また,L-SAS に入力した対応内容データはサーバに蓄積され,定期的に RPA(Robotic
Process Automation)によって取り込まれ,販社業務管理システムの作業報告画面への入力が
自動で行われる(図4)。
図4 RPA による作業実績自動入力
2.2 L-SAS を使ったサービスの利点
L-SAS を使うことにより,以下のような点が効果として見込まれる。
・ ベテラン,新人を問わず,誰が行っても均一なサービス品質を提供できる。
・ 迅速にトラブルシューティングができ,お客様機器のダウンタイムを減少できる。
・ RPA により作業報告入力が自動で行われるため,サービスマンの間接時間を削減できる。
|3. 今後の展開
L-SASは,2019年1月に全国リリースした。

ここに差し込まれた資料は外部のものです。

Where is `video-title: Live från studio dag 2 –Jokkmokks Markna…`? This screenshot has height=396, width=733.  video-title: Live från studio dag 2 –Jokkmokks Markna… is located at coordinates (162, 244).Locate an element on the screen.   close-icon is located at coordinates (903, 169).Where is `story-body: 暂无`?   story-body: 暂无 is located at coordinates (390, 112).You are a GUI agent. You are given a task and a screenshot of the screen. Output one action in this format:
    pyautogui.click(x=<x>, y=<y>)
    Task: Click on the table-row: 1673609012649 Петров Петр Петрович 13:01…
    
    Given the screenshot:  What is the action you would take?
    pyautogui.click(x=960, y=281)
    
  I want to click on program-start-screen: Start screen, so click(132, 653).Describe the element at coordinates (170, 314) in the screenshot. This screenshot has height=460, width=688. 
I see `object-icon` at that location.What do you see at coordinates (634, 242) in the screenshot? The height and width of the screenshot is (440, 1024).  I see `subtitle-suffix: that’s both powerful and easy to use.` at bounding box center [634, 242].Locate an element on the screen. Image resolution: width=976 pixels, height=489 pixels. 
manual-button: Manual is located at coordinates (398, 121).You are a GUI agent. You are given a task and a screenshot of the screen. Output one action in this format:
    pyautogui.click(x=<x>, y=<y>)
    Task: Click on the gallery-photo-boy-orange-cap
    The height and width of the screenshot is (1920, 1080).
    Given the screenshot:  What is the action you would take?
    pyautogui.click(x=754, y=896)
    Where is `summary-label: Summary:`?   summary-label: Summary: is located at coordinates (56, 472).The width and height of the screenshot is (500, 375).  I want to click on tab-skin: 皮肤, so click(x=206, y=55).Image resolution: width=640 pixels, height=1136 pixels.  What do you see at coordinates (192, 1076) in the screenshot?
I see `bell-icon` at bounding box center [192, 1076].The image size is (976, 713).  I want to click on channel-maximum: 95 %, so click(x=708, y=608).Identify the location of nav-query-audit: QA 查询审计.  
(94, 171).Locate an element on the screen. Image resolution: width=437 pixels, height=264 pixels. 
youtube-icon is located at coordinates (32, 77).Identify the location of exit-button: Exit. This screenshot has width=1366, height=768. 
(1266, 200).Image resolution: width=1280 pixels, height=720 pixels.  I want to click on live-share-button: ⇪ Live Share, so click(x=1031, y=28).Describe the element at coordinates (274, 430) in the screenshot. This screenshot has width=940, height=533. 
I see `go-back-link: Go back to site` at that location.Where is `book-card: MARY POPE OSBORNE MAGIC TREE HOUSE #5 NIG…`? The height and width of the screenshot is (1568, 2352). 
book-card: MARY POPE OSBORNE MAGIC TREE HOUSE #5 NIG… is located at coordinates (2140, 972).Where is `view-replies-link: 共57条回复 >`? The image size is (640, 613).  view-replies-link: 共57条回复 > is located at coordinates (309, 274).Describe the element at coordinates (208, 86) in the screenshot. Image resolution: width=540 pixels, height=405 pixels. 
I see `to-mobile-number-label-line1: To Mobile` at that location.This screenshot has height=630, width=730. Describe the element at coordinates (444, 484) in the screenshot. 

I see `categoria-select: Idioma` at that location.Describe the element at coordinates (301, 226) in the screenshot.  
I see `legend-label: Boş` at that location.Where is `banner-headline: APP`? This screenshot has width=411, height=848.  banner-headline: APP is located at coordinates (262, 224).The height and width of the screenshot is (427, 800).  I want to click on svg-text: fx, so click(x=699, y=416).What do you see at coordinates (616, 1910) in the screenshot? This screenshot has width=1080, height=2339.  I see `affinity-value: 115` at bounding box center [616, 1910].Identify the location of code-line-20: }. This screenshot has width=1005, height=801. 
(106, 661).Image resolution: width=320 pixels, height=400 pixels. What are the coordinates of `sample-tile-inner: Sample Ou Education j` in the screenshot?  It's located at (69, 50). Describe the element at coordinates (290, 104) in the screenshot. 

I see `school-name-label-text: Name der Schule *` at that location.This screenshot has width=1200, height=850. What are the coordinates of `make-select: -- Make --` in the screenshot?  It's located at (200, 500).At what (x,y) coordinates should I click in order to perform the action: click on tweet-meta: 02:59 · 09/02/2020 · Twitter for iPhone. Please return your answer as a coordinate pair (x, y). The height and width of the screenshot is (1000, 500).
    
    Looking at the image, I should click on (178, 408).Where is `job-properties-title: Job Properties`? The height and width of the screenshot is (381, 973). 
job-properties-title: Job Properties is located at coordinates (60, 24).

当初は3機種のみ対応のサービス開始ではあるが,
順次対応機種を増加していく。
また将来構想として,ML 内の各種システム(販社業務管理システム,稼働管理システム,クレ
ーム管理システム,新補用システム等)と L-SAS とを連携させることを検討している(図5)。それに
より,お客様から連絡があってから動くという“受け身のサービス”ではなく,機器の状態を常に監
視し,トラブルが発生する前に行動できるという“先手を打った提案型のビジネスソリューション”へ
と,サービス体制を転換していくことを目指している。